### Problem description
Copy the data word for word, starting at the line that contains "Task: Click the" and ending at the line that contains "pos(972,651)". Leave the pictures out.

### Material supplied
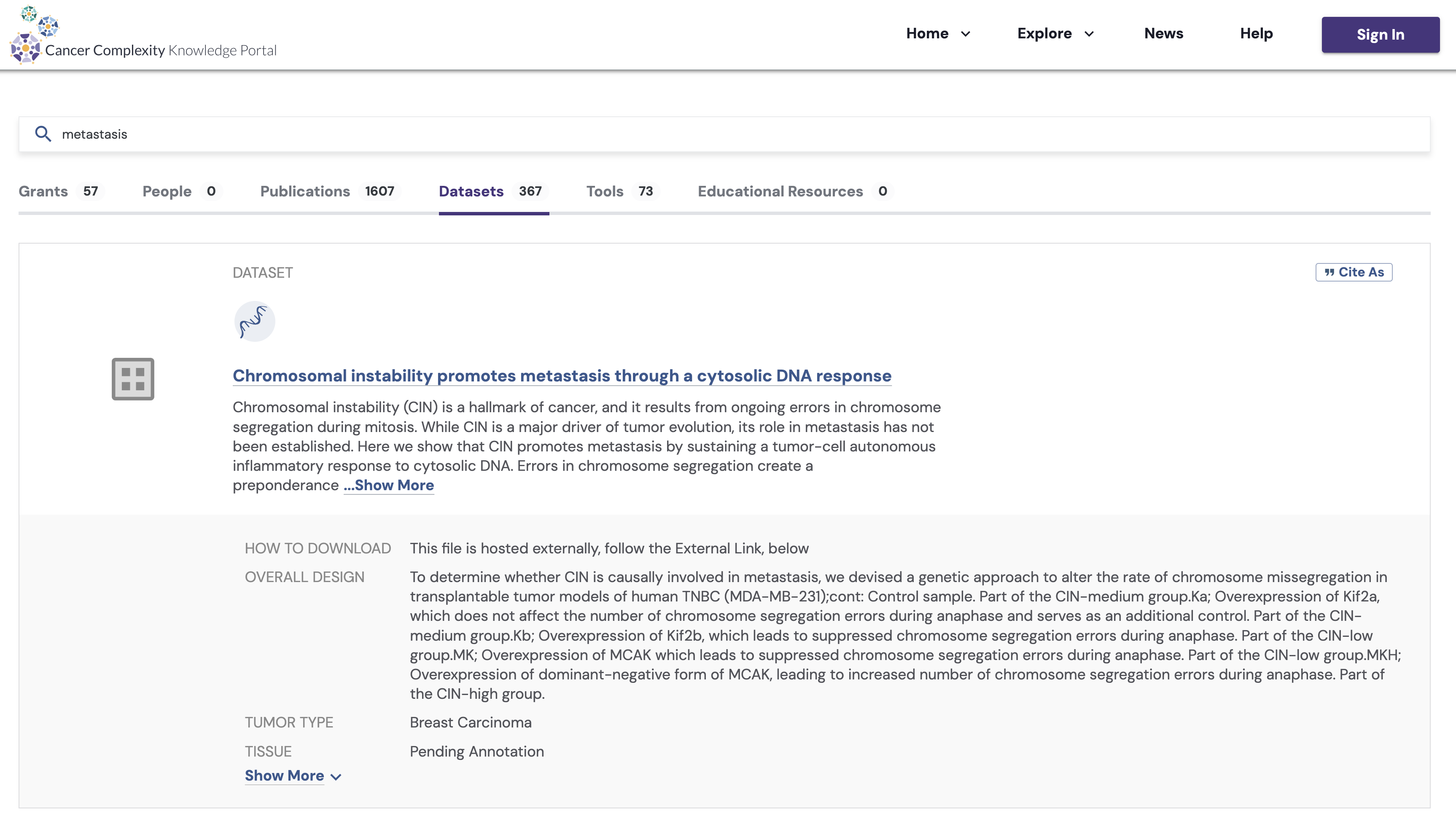This screenshot has height=824, width=1456.
Task: Open the Educational Resources tab
Action: click(794, 191)
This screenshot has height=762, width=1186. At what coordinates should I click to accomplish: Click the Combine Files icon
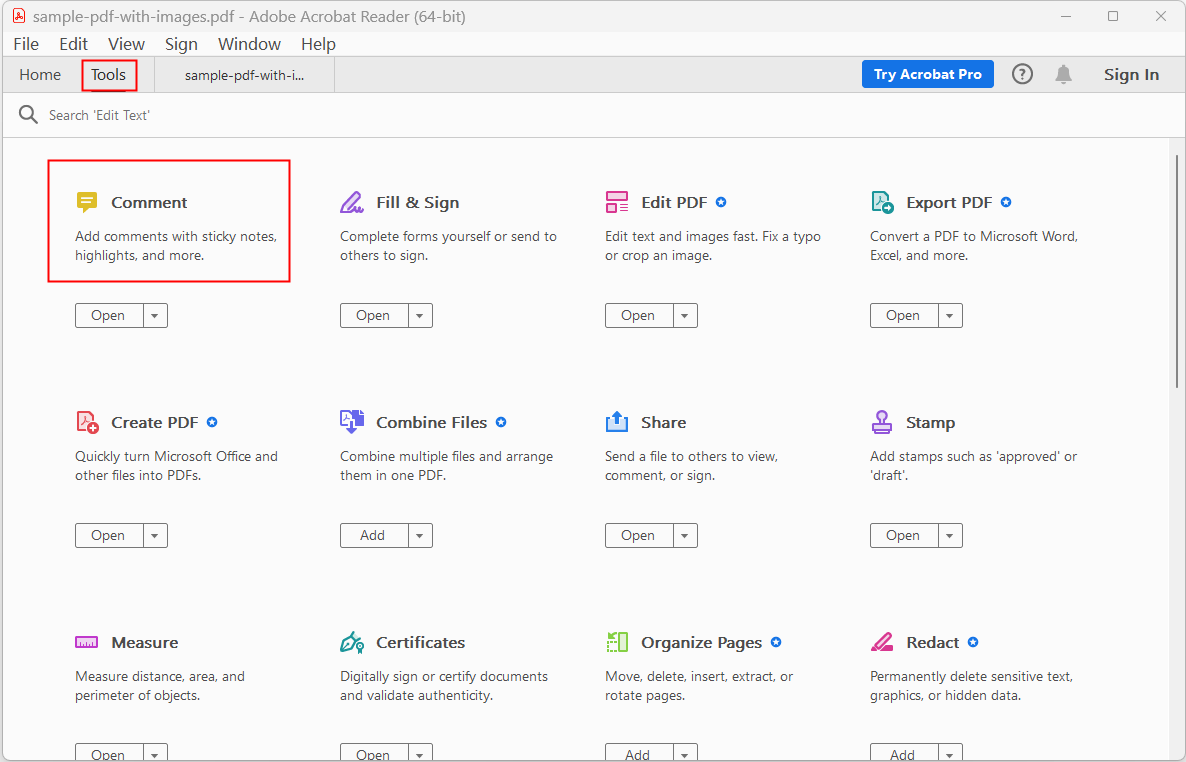tap(352, 421)
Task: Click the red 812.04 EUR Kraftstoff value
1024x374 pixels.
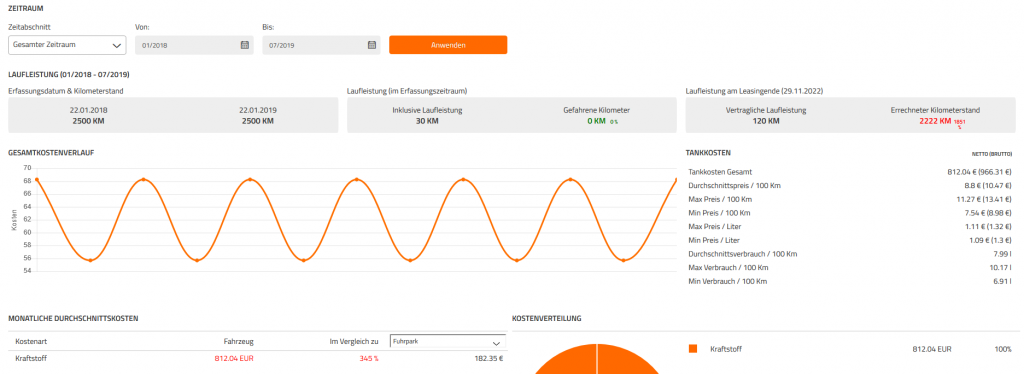Action: (234, 358)
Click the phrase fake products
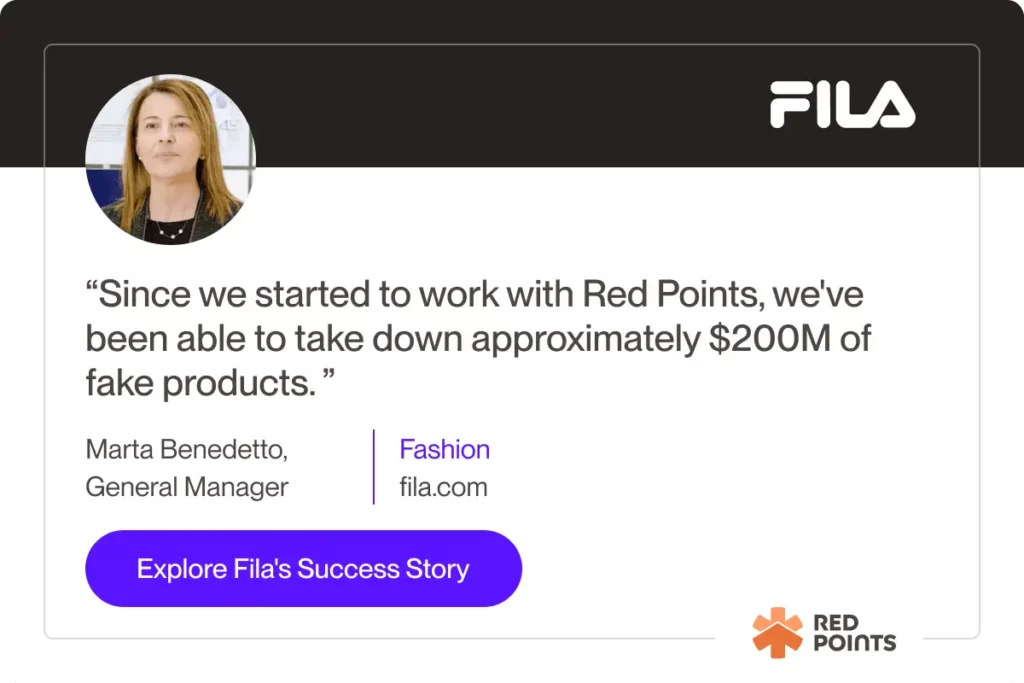 pos(200,383)
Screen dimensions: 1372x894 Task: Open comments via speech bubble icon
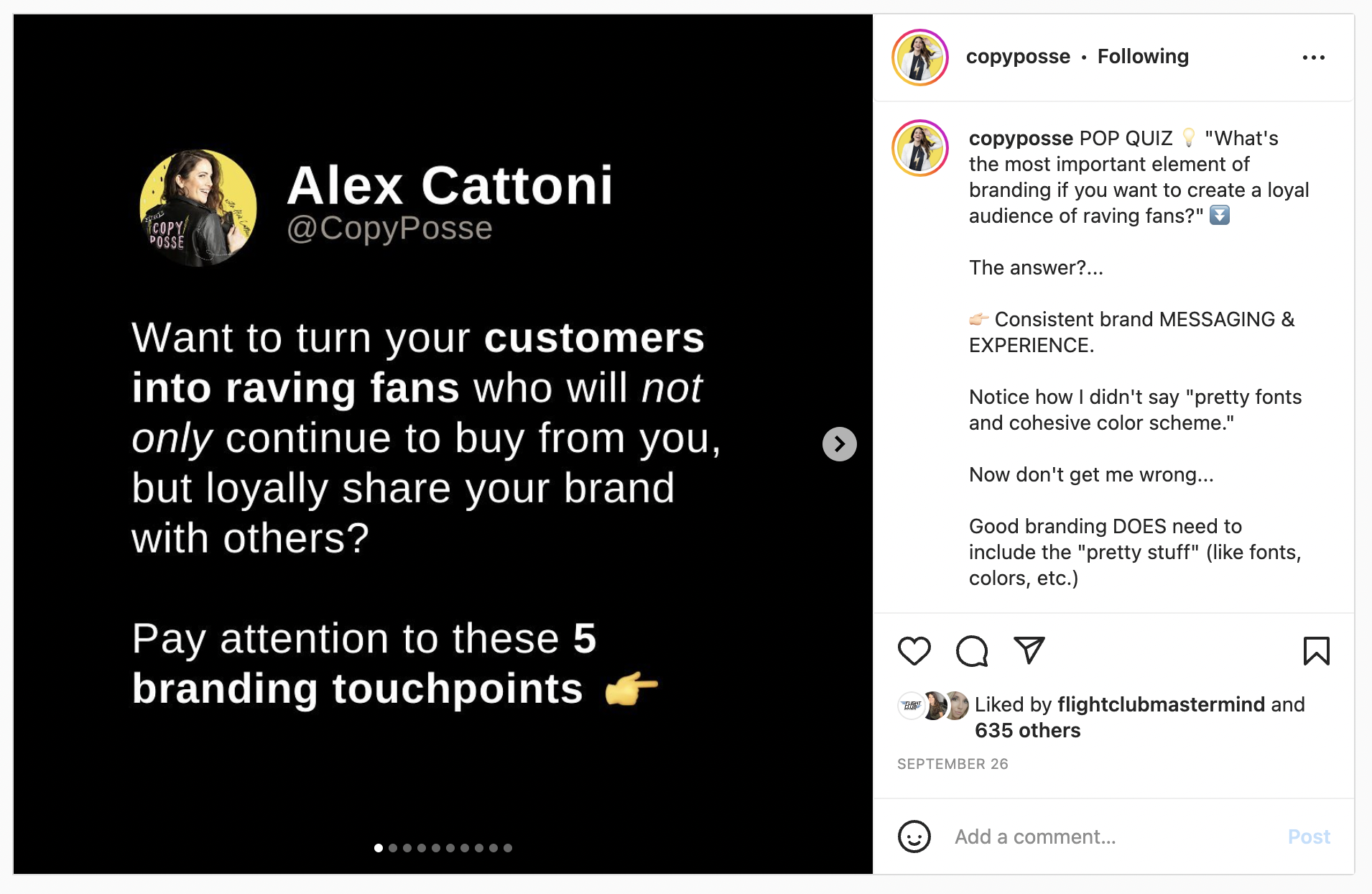pos(972,651)
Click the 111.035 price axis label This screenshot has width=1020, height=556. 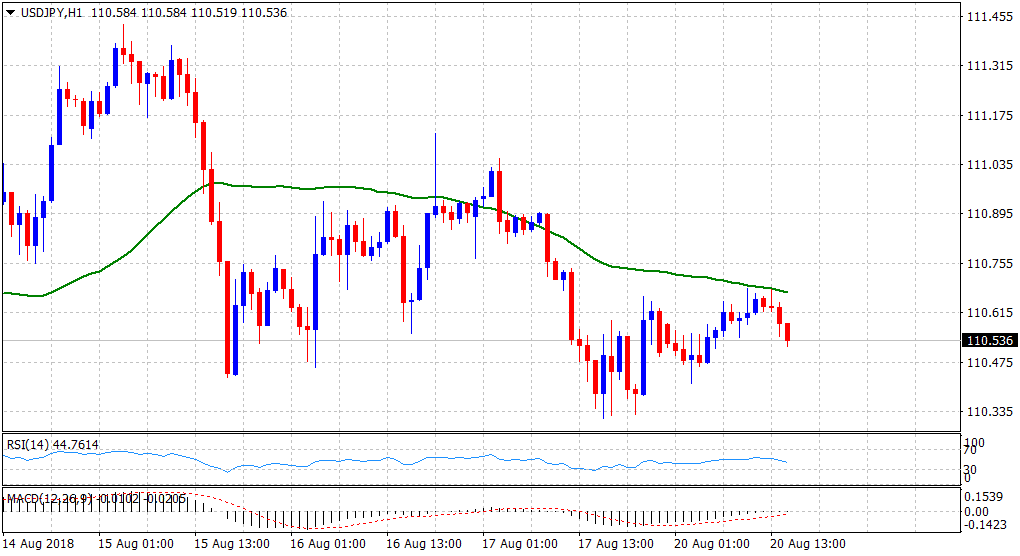[x=989, y=165]
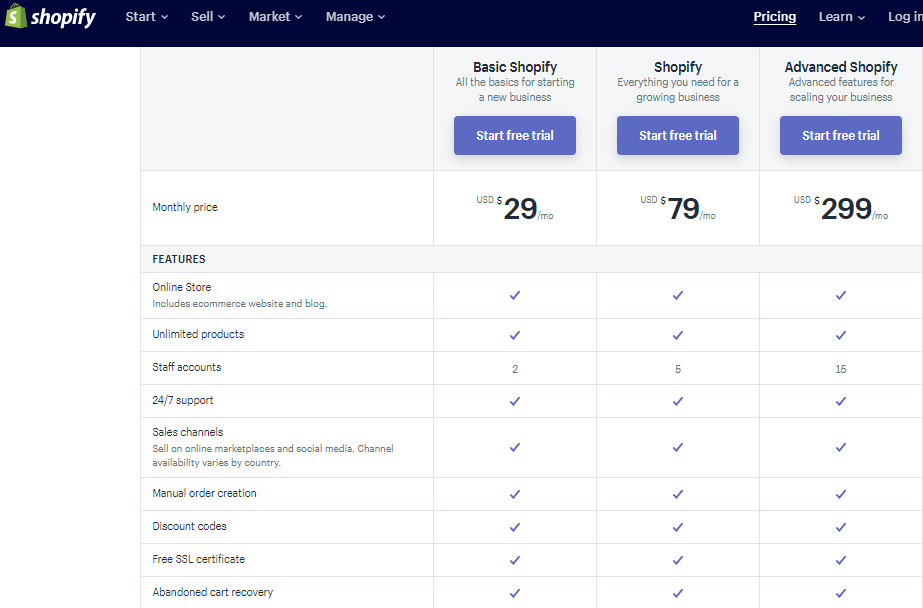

### Response to this task
Task: Click the red 812.04 EUR Kraftstoff value
1024x374 pixels.
Action: (234, 358)
Click the phrase fake products
 pos(200,383)
Screen dimensions: 1372x894 Task: Open comments via speech bubble icon
pos(972,651)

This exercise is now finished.